PNW Landscape Plant Guide

brought to you by the plant geeks at Calendula Farm

Rock Samphire (Crithmum maritimum)

Also known as Sea Fennel, this is an edible oddity from the sea cliffs of Britain and other coastal bluffs throughout Europe and parts of north Africa. There are several species of Samphire which have different flavor profiles and all of them share a distinctive, strong saltiness. It has been harvested as food for many centuries. Shakespeare mentioned the precariousness of gathering it from cliffs in King Lear. Sailors used to take it on long voyages to ward against scurvy as it is high in vitamin C. Nicholas Culpepper, the esteemed 17th century herbalist, physician, and astrologer (it all ran together back then) seemed to enjoy Rock Samphire as having a “pleasant, hot and spicy taste”.

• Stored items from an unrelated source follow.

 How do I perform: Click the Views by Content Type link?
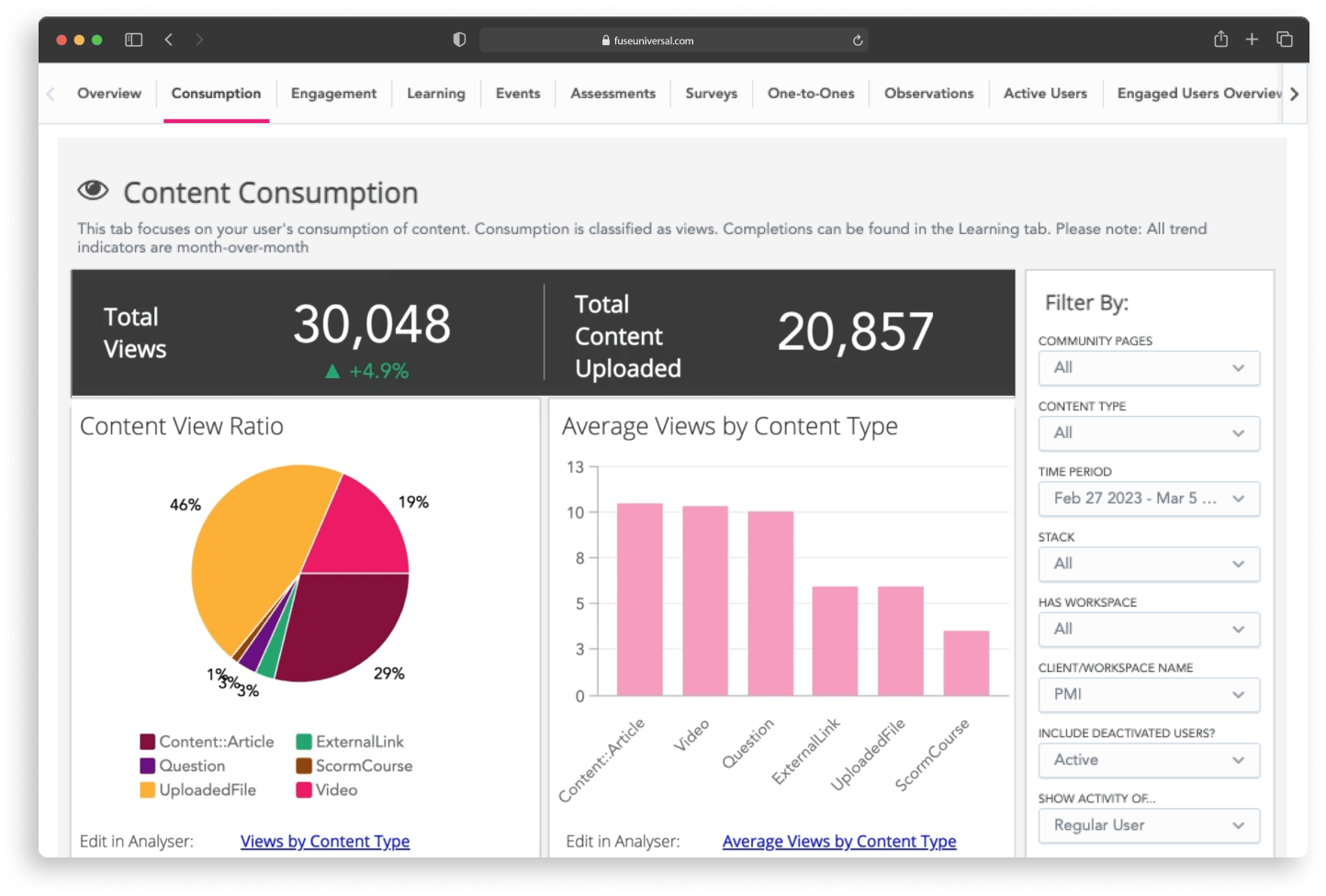pos(325,841)
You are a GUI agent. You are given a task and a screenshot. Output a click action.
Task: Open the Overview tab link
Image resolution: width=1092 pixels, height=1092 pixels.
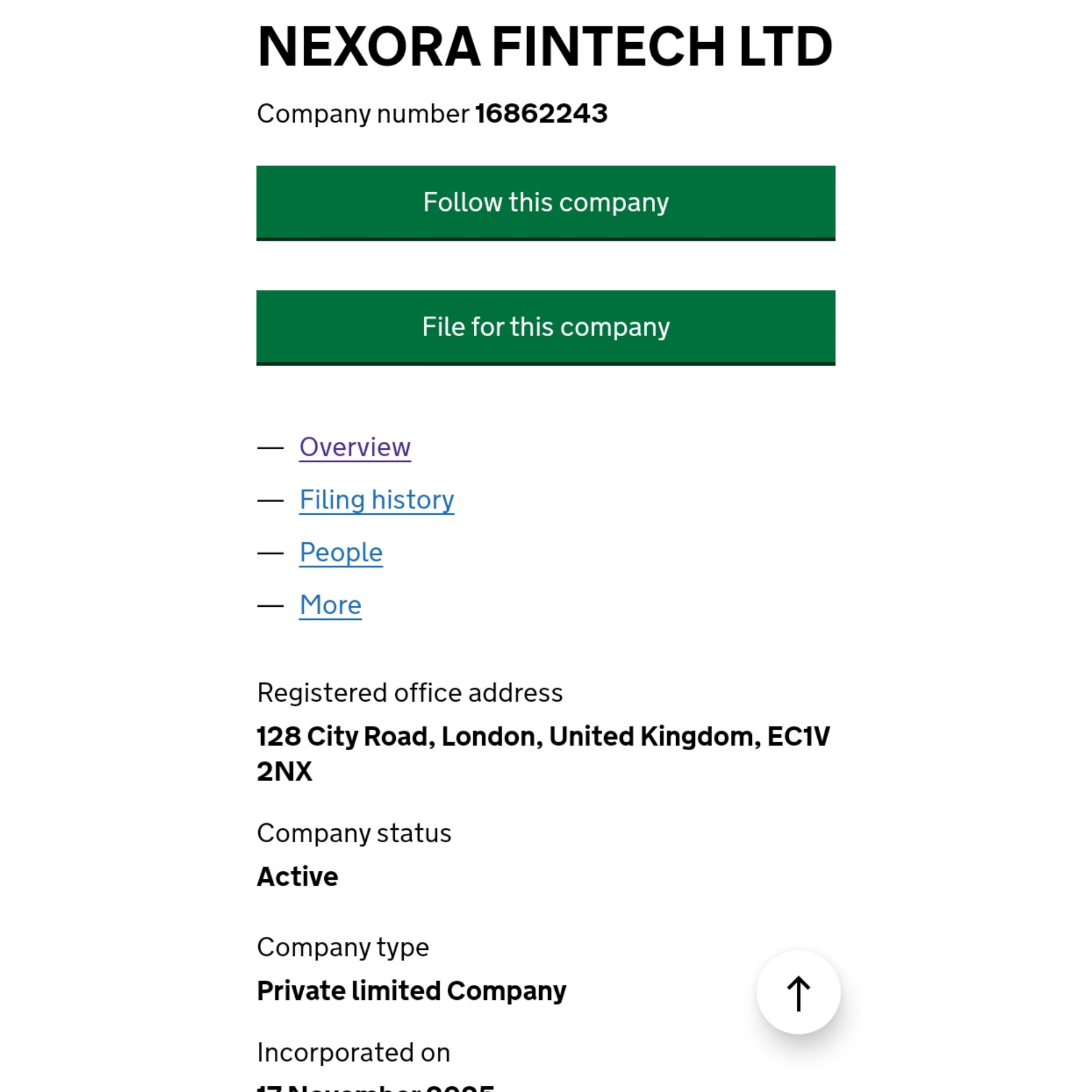(355, 447)
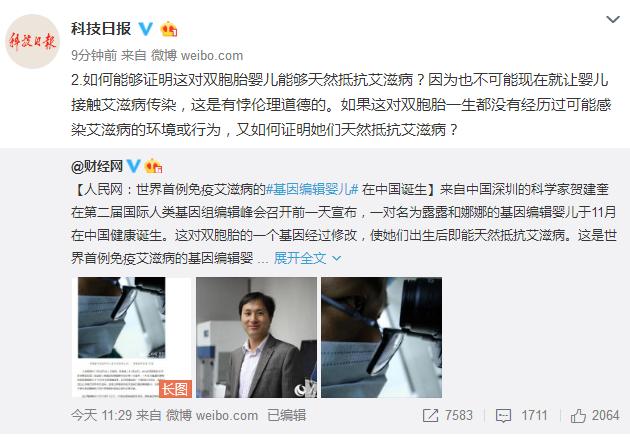This screenshot has width=630, height=437.
Task: Click the verified V badge beside @财经网
Action: (133, 166)
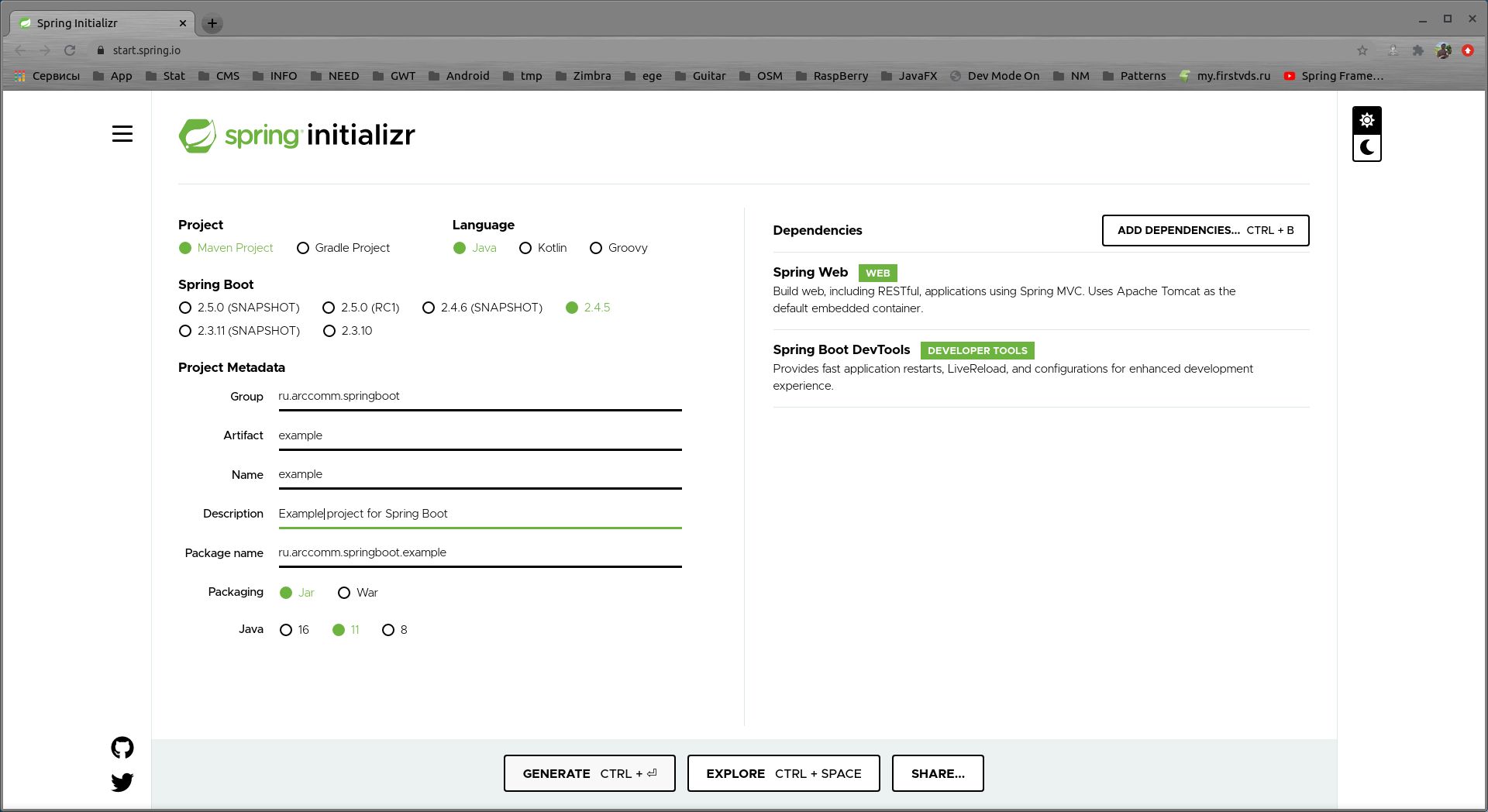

Culpepper liked it hot & spicy, others describe it as a carrot/parsley/fennel combo, and still others say it tastes like creosote. Us Calendulans think it’s like carrot/fennel/lime. Its slender succulent leaves are crunchy and juicy and above all, distinctly salty. It makes excellent pickles, either lacto-fermented or vinegared. A few fresh leaves mixed into a salad add new dimensions of flavor and texture.

Rock Samphire likes sun and well draining soil. It forms a mound just a few inches high of very slender, succulent leaves which branch like antlers. It flowers with white to greenish-yellow umbels in summer. All parts of the plant can be eaten. It is mostly evergreen unless we have an extraordinary cold snap.